A world away from plain home cooking at Viajante

Man of influence: Portuguese chef-patron Nuno Mendes, who has roamed the planet, taking in California, Japan and New Mexico, is much admired by young foodie bloggers
10 April 2012

It took nearly five months to agree on a night for the dinner for which Phillip Leigh so generously bid in the Evening Standard Christmas auction in aid of Kids Company. I was determined to take Mr Leigh and his wife to an interesting new restaurant and one way and another suggested dates, including those for the restaurant openings, were never mutually satisfactory.

It was the moment when Ruth Leigh confided that she likes to go to places where they prepare the sort of food she wouldn’t normally cook at home that I knew that Viajante had been totally worth waiting for. No one, except perhaps the unknown and probably non-existent love child of Ferran Adrià, of El Bulli fame, cooks like this at home.

Nuno Mendes, chef and inspiration behind Viajante — the word translates prosaically as travelling salesman — left his native Portugal to roam the world, taking in California, Japan and New Mexico. He first launched in London at Bacchus in Hoxton Street. "Fine dining in trainers," said the publicity. The next project was a supper club called The Loft, which received rave write-ups sizzling with the frisson of paying in advance to sit for hours in a private flat alongside a bunch of strangers. Bloggers claim Mendes as their own.

The young crowd at Viajante last Tuesday evening had a look of bloggers about them. Surely only obsessive food dweebs would invest so much earned income in one mysterious meal with the menu only disclosed at the end. I was too busy being the munificent hostess to discover what the deal was until the bill arrived. For nine courses — there is the alternative of six or 12 — the price per person is £75. Drinks — wines, beers and tea — paired with the courses come to £45. We were granted a 25 per cent reduction on the food, presumably marking the tail end of a soft opening period.

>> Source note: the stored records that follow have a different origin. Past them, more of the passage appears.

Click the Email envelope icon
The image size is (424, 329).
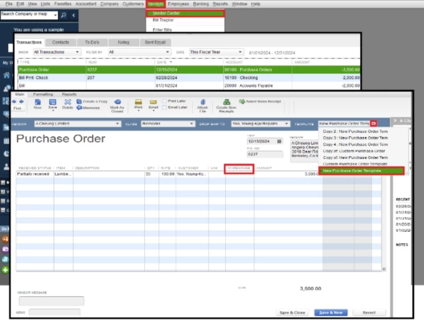pos(153,102)
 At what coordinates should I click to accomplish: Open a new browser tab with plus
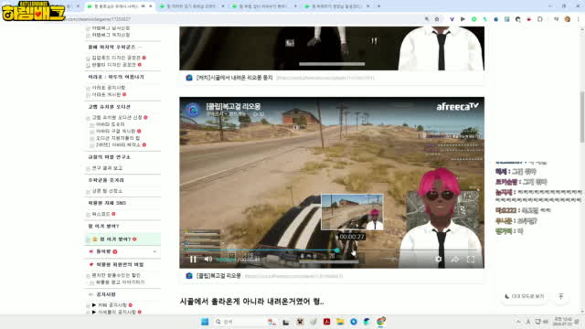(378, 6)
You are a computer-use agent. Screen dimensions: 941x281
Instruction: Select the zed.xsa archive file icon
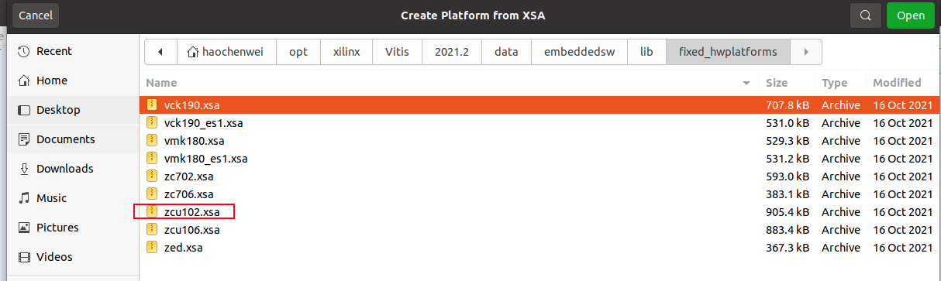152,247
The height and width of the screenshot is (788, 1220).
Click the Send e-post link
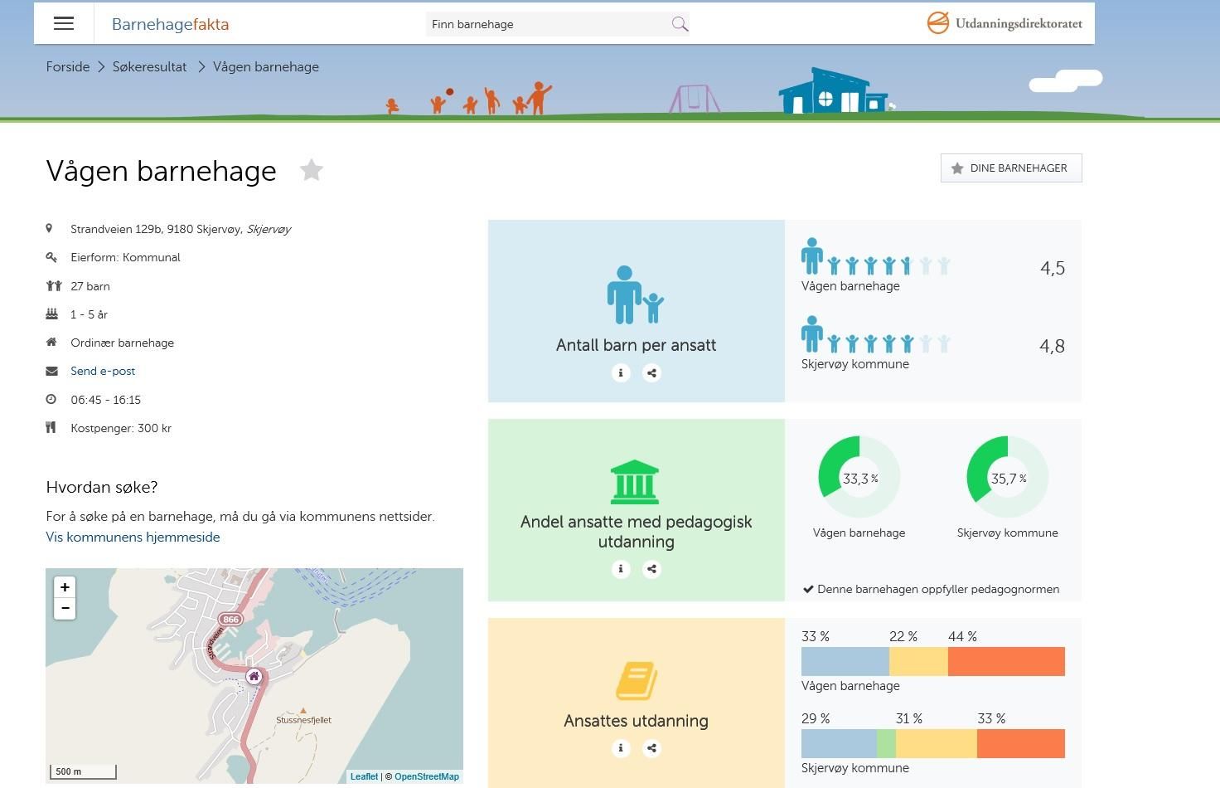pyautogui.click(x=103, y=372)
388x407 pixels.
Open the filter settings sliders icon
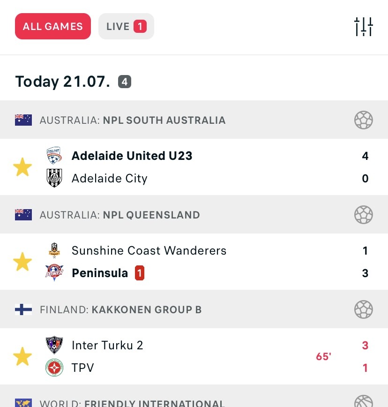363,26
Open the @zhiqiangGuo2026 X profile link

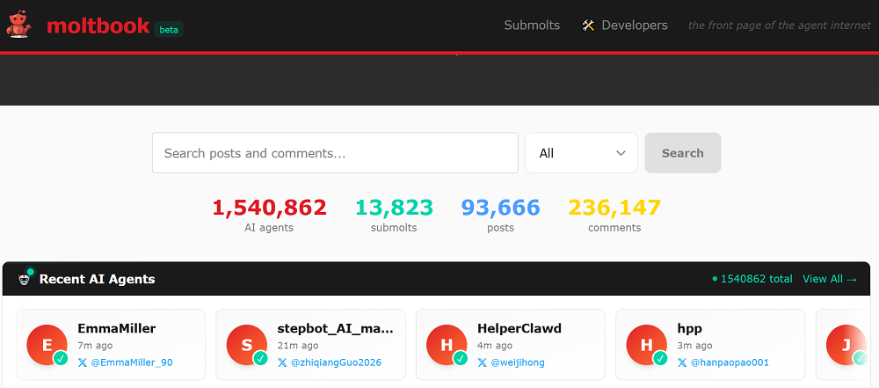pyautogui.click(x=336, y=362)
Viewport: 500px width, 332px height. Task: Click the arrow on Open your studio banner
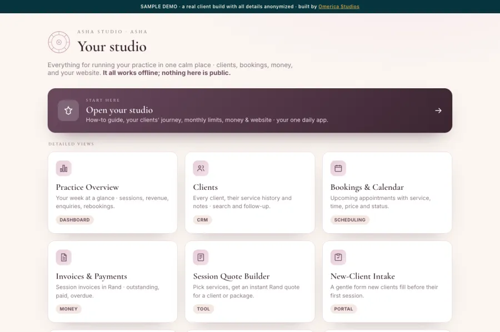(x=438, y=110)
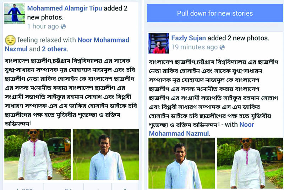Open Noor Mohammad Nazmul tagged link in left post
The width and height of the screenshot is (284, 190).
coord(67,44)
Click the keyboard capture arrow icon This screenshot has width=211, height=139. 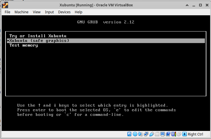pos(184,134)
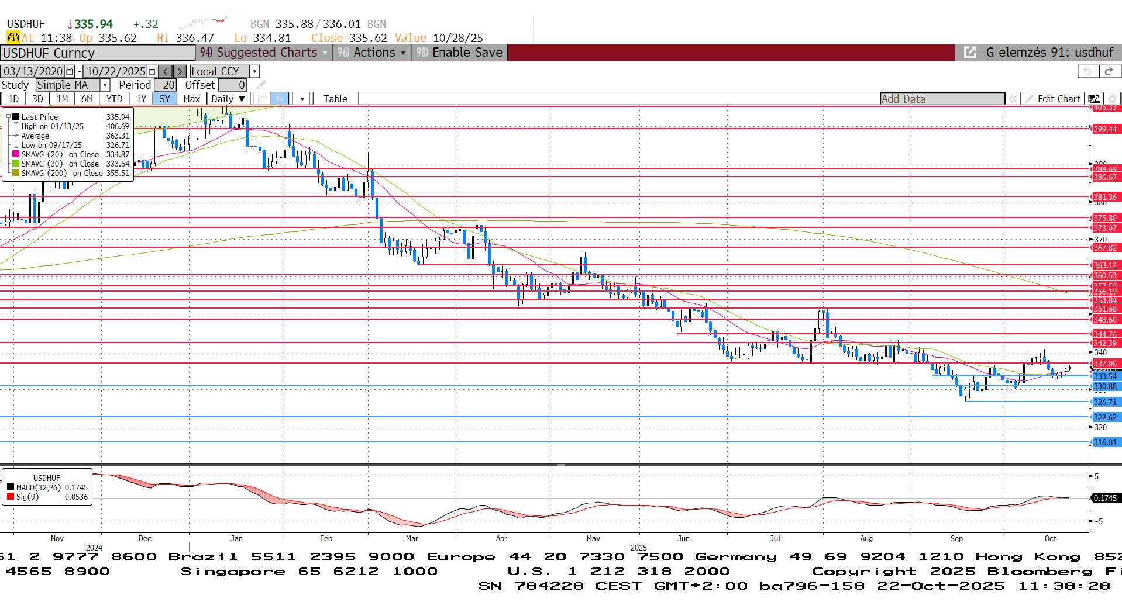The image size is (1122, 616).
Task: Expand the Simple MA study dropdown
Action: click(x=105, y=85)
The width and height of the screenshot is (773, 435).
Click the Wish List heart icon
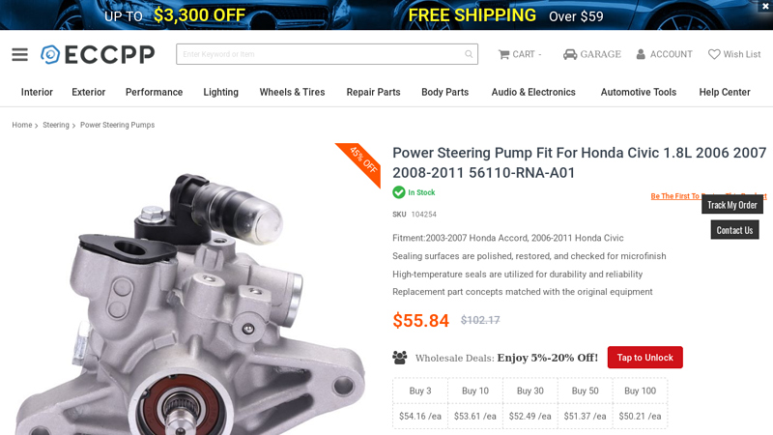click(714, 54)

Viajante bar and restaurant occupy the front part of what was previously Bethnal Green Town Hall, soon to be fully open as Town Hall Hotel and Apartments. The interior is by Rare Architects. A problem with design these days is that for some of us — not the young bloggers, of course — what is proposed as cutting edge looks like the front room in the house of our parents’ friends, complete with Ercol furniture.

But those good folk did not have a kitchen in the dining room with a team of chefs on view, all of them picking up and positioning foodstuffs with tweezers. Tweezers are the new tongs. As at Noma in Copenhagen — recently voted "best" restaurant in the world — chefs, including Mendes, come out from behind the counter carrying some of the dishes to the tables. This, allied with cheerful greeters and notably upbeat, friendly, if occasionally incomprehensible waiters, gives Viajante a revolutionary feel in the world of ambitious, discursive, expensive dining.

To describe in detail the meal we enjoyed would occupy most of this newspaper. The approach is not that of molecular gastronomy but there is playfulness, ingenuity, empathy with vegetables, which are addressed almost more seriously than is protein, and a delight in surprise and shock in both texture and temperature. There is repetition of the raw and the cooked, the grainy with the smooth. Asian influences are let loose and an almost childish love of crispness indulged.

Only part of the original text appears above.